Today my AP had their visit from the one person allowed.
Sadly, I ve just been told that AP really had No idea who their visitor was. It has been building up to this long goodbye for a while now.
I m just hoping they appreciated the garden flower bouquet. Really have no idea how on Earth my sibling copes .......
You cope by putting one foot in front of the other. There are levels of recognition which you only learn as people stop recognising you. We stayed as people Mum trusted long after she could remember our names. She called Dad by her brothers' names and my sister by my name* regularly for years and then at times she would be lucid and recall exactly who someone was. She understood enough when Dad died to want to send flowers. While something is taken there always seems to be that fragment that is left behind.
*I share a name with my Aunt so it was the go-to family name for someone she recognised as family. All the harder because when she actually recognised me she would use my nickname but my sister never believed me about it being my Aunt.
(I don't regard "where are my glasses?" as an issue because that's normal life in the North East household.)
I think I'm going to start diarying what Mum reports on the phone to get a clearer idea of the pattern.
I'm sorry about the non-recognition @Ethne Alba .
Things are slowly moving to try and get my mother in law the help she needs. Husband and I are sure that a care home is the only solution, the rest of the family want to try everything else first, including things I don't think are sensible, such as a sister giving up her job to become her mum's carer. We're trying not to fall out with them, and as we are the ones that see her the least we really don't have a say.
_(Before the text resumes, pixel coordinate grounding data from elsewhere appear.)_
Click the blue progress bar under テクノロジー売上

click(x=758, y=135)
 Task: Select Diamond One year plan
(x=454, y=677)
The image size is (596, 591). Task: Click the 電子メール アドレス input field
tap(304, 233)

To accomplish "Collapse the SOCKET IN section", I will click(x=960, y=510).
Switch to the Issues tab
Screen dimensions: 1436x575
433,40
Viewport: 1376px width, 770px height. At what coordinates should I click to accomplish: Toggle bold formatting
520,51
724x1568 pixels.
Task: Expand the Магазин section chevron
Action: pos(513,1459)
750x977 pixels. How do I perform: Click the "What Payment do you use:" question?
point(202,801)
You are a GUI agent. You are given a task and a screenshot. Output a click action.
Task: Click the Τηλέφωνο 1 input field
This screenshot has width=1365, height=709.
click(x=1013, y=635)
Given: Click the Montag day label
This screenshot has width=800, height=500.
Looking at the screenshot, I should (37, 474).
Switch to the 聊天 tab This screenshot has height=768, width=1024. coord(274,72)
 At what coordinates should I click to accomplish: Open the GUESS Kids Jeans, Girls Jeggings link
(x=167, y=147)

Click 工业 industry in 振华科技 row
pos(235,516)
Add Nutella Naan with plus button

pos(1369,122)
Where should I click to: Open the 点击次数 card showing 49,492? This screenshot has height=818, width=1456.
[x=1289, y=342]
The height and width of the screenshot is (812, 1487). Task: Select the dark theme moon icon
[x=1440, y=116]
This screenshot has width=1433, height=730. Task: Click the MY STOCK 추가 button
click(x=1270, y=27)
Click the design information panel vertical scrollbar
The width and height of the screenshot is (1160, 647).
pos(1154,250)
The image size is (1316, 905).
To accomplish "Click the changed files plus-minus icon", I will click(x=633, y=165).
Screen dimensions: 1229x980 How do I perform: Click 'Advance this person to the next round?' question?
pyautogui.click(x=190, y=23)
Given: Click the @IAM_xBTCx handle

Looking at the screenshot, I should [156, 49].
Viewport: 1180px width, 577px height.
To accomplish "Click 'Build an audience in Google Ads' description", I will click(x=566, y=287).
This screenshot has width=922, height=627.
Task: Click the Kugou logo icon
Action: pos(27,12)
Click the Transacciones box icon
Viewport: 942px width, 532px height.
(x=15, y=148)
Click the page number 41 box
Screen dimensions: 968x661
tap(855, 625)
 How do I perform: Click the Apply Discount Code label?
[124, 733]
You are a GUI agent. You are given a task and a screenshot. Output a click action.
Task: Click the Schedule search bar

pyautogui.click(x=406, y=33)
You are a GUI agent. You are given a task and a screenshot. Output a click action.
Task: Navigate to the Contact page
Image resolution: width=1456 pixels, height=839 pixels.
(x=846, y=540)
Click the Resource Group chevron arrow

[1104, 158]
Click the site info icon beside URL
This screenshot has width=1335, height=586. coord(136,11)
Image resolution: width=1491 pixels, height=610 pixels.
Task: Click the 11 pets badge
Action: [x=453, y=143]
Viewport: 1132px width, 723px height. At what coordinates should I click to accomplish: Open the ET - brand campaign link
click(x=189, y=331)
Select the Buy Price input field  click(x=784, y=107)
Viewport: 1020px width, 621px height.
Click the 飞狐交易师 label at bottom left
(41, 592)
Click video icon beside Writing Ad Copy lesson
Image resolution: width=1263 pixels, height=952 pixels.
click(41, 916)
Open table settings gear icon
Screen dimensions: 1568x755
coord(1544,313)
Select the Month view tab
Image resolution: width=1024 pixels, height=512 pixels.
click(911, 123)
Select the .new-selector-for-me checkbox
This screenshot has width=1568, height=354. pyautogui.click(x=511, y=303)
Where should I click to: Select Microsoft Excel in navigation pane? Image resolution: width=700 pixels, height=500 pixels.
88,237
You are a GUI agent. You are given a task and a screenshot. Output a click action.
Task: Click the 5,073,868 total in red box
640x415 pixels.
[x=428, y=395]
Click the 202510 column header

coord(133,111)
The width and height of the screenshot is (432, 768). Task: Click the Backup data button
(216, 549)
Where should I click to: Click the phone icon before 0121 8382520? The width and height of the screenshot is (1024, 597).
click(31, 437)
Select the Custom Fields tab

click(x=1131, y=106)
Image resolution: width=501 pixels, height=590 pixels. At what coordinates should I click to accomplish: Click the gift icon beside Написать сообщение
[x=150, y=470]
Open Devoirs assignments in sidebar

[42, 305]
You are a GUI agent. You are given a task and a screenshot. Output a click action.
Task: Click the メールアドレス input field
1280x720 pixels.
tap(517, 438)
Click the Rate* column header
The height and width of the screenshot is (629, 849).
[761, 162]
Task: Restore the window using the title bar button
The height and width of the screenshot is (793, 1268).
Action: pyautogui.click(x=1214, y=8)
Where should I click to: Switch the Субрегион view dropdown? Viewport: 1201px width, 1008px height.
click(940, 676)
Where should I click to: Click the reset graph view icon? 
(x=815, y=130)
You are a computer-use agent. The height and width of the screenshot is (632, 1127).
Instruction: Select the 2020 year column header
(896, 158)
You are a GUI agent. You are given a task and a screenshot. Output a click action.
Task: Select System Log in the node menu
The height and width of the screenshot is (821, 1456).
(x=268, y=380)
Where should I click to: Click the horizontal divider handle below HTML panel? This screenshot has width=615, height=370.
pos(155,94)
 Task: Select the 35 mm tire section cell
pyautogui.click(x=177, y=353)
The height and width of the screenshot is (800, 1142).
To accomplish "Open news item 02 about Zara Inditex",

But I guess that you ll never get that across.
I have been there too myself, feeling as though a care home was the Very Worst Thing Possible and finding myself considering Caring Fulltime for our AP.
When we were facing this situation, we were blessed with an extremely blunt consultant who spelled out in excruciating detail the various ways that our AP ‘s illness would progress.
And it did.
Had we taken the Doing The Caring Ourselves....... I shudder to think what would have happened.
And that is with me having worked in care for nine years and my sibling a registered nurse. We just could not have done it.
Well, a team of three crack squad carers (Per Shift!) were unable to look after AP safely.....so matters were removed from the family.
AP could not remain at home.
Simple as.
But I just wish that we had not waited until all other avenues were exhausted. Because by then AP was as well.
Lessons we learned?
If any of us siblings require residential care then we will take up that option sooner rather than later. Moving immediately after a crisis is Not Great. I really wish that we could have had a Planned Admission.
In other Happier news, AP sees their chiropodist next week for the first time since March!
(Apologies that was very long)
I can't give away the remaining packed pads. Might keep them for any day when I go on a demo where I might be kettled. Or travel somewhere where the loos are likely to be unavailable.
I was once given an enamelled bed pan, a male bed-bottle and large bowel.
I kept them for longer than I am going to admit to here, on the basis that
“ They might come in handy one day” )
A large bowel would be handy on a long plane trip - limited need to use those tiny loos.
During the many phone calls and workers coming to the door, Mom sat on the couch expressing concern that maybe she should go home, and at least get some more clothes, since she was only planning to visit there for a day or two. She doesn't understand that where she is is her home. It helps to just let her know that we have brought her clothes and they are in the closet. That seems to alleviate her worries for a few minutes.
Mom and Dad are slowly disappearing.
ps...My sister asked what she could do to help. I suggested that she and her husband (very, very well to do) could help with some of the expenses Mom and Dad are facing. Crickets.